The role of biodegradation in chlorpyrifos removal is not well
understood. Giddings et al. (1997) did find that the degradation of
chlorpyrifos in water followed a first-order decay model (p. 2360). The
environmental fate of diazinon is less known, but it is more soluble
than chlorpyrifos and undergoes pH-dependent decomposition in water
(Drufovka et al. 2008, p. 295).
[[Page 62085]]
Some species of zooplankton are affected by diazinon concentrations
as low as 0.35 [micro]g/L (Amato et al, 1992, p. 214). From 1988 to
1990, the Central Valley Regional Water Quality Control Board conducted
an aquatic toxicity survey in the San Joaquin Valley. Surface water
samples collected from certain reaches of the San Joaquin River
watershed during this survey were acutely toxic to the water flea,
Ceriodaphnia dubia (Foe and Connor 1991). The cause of toxicity was not
determined but was attributed to pesticides in general. Further study
was conducted in the Valley during the winter of 1991-92, and the
resultant toxicity was attributed to the presence of chlorpyrifos and
diazinon (Foe and Sheipline, 1993; Foe, 1995; Kuivila and Foe, 1995, p.
1149). Recognizing toxic concentrations of organophosphates can occur
in tributaries to the San Joaquin and Sacramento River when
agricultural areas contribute storm runoff, toxic concentrations rarely
occur in the Sacramento River itself (MacCoy et. al 1995).
Although organophosphate pesticides commonly used in agricultural
areas have been shown to be present in Delta waters and their
tributaries at concentrations toxic to aquatic organisms (Werner et al.
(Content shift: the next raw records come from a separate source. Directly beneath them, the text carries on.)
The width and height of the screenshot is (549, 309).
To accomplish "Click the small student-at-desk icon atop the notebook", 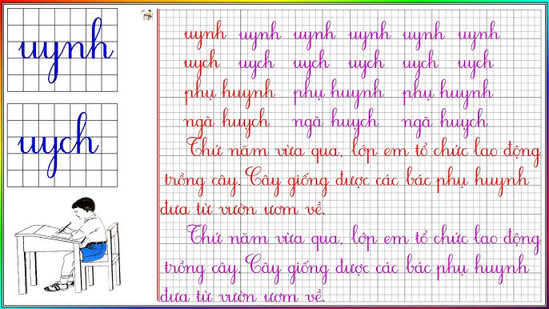I will pyautogui.click(x=147, y=14).
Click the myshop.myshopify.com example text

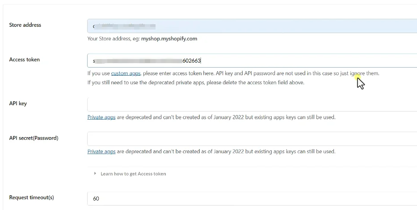169,39
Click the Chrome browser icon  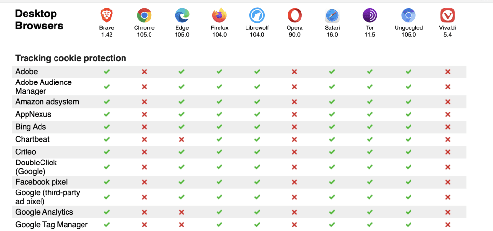click(144, 15)
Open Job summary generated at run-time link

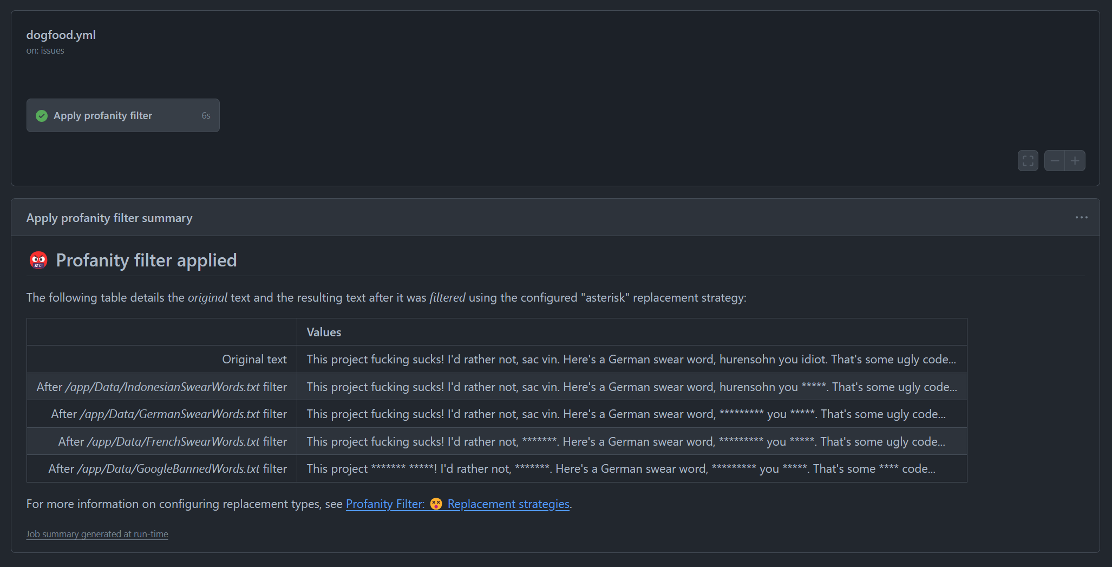(x=97, y=534)
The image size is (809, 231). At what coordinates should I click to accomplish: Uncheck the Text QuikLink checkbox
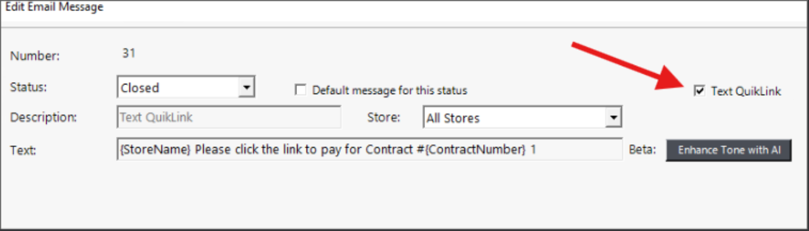(700, 91)
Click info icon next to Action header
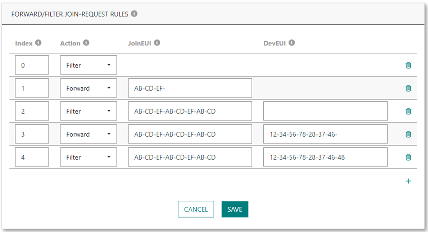This screenshot has height=232, width=428. click(86, 43)
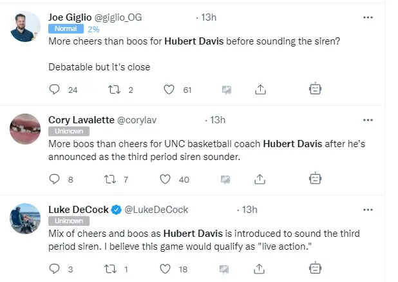Reply to Luke DeCock's tweet
This screenshot has height=282, width=398.
pos(55,268)
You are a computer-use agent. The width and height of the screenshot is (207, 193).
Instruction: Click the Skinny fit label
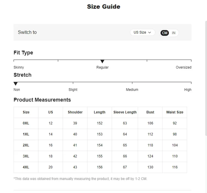[19, 67]
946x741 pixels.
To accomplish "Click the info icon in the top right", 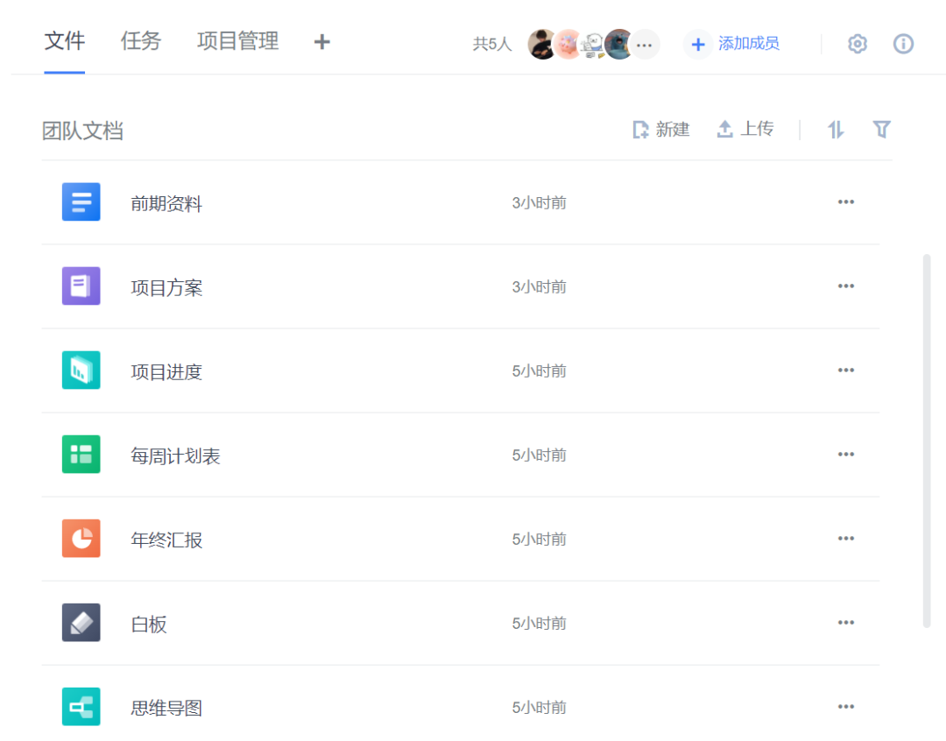I will 903,43.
2000, p. 226), little is known about the sensitivity of Sacramento
splittail to these chemicals. Previous investigations of larval striped
bass (Morone saxatilis) in the Delta indicated many larvae had been
exposed to toxic compounds, potentially leading to slower growth and
increased mortality rates (Bennett et al. 1995). It is possible that
these contaminants also contribute to mortality and potentially affect
juvenile splittail recruitment. Teh et al. (2005) conducted 96-hour
acute toxicity tests on 7-day-old splittail larvae to determine the
level of toxicity of orchard runoff water containing organophosphorus
pesticides and observe potential biological effects. Spliital larvae
were then transferred to clean water for three months to assess the
survival, growth, histopathological abnormalities, and heat stress
proteins. The results of although splittail larvae survived the 96 h
exposure, Teh et al. (2005) observed exhibited reduced survival and
growth and showed signs of cellular stress even after a three month
recovery period.
Sublethal effects may play a more important role than acute
mortality, but there is a lack of studies to identify and quantify
sublethal responses to pesticides in splittail. In addition, although
several studies have demonstrated the acute and chronic toxicity of two
common dormant spray insecticides, diazinon and esfenvalerate, in other
fish species (Barry et al. 1995, Goodman et al. 1979, Holdway et al.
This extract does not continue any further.